Mature tools can be understood in principle and configured without needing to see "how someone else did it."
The recent rewrite of the doc seems pretty clear and straightforward to me. Did you take a look at it?
I think lot of people don't even try to read the official doc and just look for a work-out-of-the-box conf to copy/paste. Probably because they think it's not worth it learning a tool you configure one time and never touch again.
> I think lot of people don't even try to read the official doc and just look for a work-out-of-the-box conf to copy/paste. Probably because they think it's not worth it learning a tool you configure one time and never touch again.
And that's a valid audience for the tool.

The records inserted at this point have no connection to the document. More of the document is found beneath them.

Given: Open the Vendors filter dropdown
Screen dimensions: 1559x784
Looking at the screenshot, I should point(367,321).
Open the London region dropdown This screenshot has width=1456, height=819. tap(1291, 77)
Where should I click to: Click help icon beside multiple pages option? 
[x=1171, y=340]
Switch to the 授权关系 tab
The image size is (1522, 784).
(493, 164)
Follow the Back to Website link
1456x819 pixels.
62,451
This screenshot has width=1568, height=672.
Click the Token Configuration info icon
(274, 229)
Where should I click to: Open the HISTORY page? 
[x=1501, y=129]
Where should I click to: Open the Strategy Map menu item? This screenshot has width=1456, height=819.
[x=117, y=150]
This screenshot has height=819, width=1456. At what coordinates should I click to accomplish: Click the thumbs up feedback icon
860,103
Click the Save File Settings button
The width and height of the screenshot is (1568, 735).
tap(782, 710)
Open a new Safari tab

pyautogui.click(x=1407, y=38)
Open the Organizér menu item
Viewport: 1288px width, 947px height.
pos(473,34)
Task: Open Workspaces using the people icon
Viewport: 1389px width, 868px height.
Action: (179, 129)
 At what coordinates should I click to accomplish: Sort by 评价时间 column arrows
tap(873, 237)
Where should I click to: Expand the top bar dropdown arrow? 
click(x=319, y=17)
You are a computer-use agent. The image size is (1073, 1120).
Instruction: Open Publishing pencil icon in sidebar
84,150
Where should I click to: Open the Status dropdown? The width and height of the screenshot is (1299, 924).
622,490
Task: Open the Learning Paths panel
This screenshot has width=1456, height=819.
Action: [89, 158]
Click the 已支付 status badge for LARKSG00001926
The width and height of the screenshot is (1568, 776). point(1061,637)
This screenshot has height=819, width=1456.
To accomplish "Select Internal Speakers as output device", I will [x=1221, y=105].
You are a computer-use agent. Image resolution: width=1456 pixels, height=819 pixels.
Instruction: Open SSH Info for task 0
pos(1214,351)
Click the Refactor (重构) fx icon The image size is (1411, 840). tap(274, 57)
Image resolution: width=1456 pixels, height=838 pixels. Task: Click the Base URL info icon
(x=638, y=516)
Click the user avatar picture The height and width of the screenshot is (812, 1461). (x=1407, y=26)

Good documentation would support this audience too, with plenty of examples and recipes. Even a repository of documented common use-cases (which must exist for Webpack's automated testing, right?)
I looked at the documentation the last time there was one of these complaints about webpack threads, the usage and benefits of loaders, plugins and modules seemed hard to understand as opposed to gulp where you just have a pipe.
I don't care if I can just plop a simple webpack without thinking in and it will handle everything I need, because I will always need more - and besides which I have my own gulp files I can just plop in without thinking too because I wrote them and I know exactly what will happen.
It's much much better, but still not very clear in many places. Just the other day I was struggling to figure out what some magical terms were referring to.
Thats surprising to me. Even the originally 1.X documentation wasn't that bad for the common cases. The 2.X documentation is pretty darn good.
The only issues I hit back then was complex cases back in the 1.X days. But if all you wanted was an app with prod/development mode that compiled javascript, css, let you import assets, minify in production and hash file names for long term caching, it's pretty simple considering everyone wants these to work slightly differently.
> Mature tools can be understood in principle and configured without needing to see "how someone else did it."
I don't know a more "understood in principle" tool than Webpack. There are no magical invocations just `webpack` and you are done. Plugins are usually just a require and adding to your plugins array.
I also think the maturity of a tool is in being easily understood just by reviewing someone else's config. To me, that speaks volumes for how simple and easy it is to get up and running in webpack.
Having to find it on gist because the official documentation is so lacking that nobody can figure out how to configure the thing except by following examples is the main problem that leads people to fear webpack configuration and to cargo cult magical config files that they are afraid to touch.
Mature tools can be understood in principle and configured without needing to see "how someone else did it."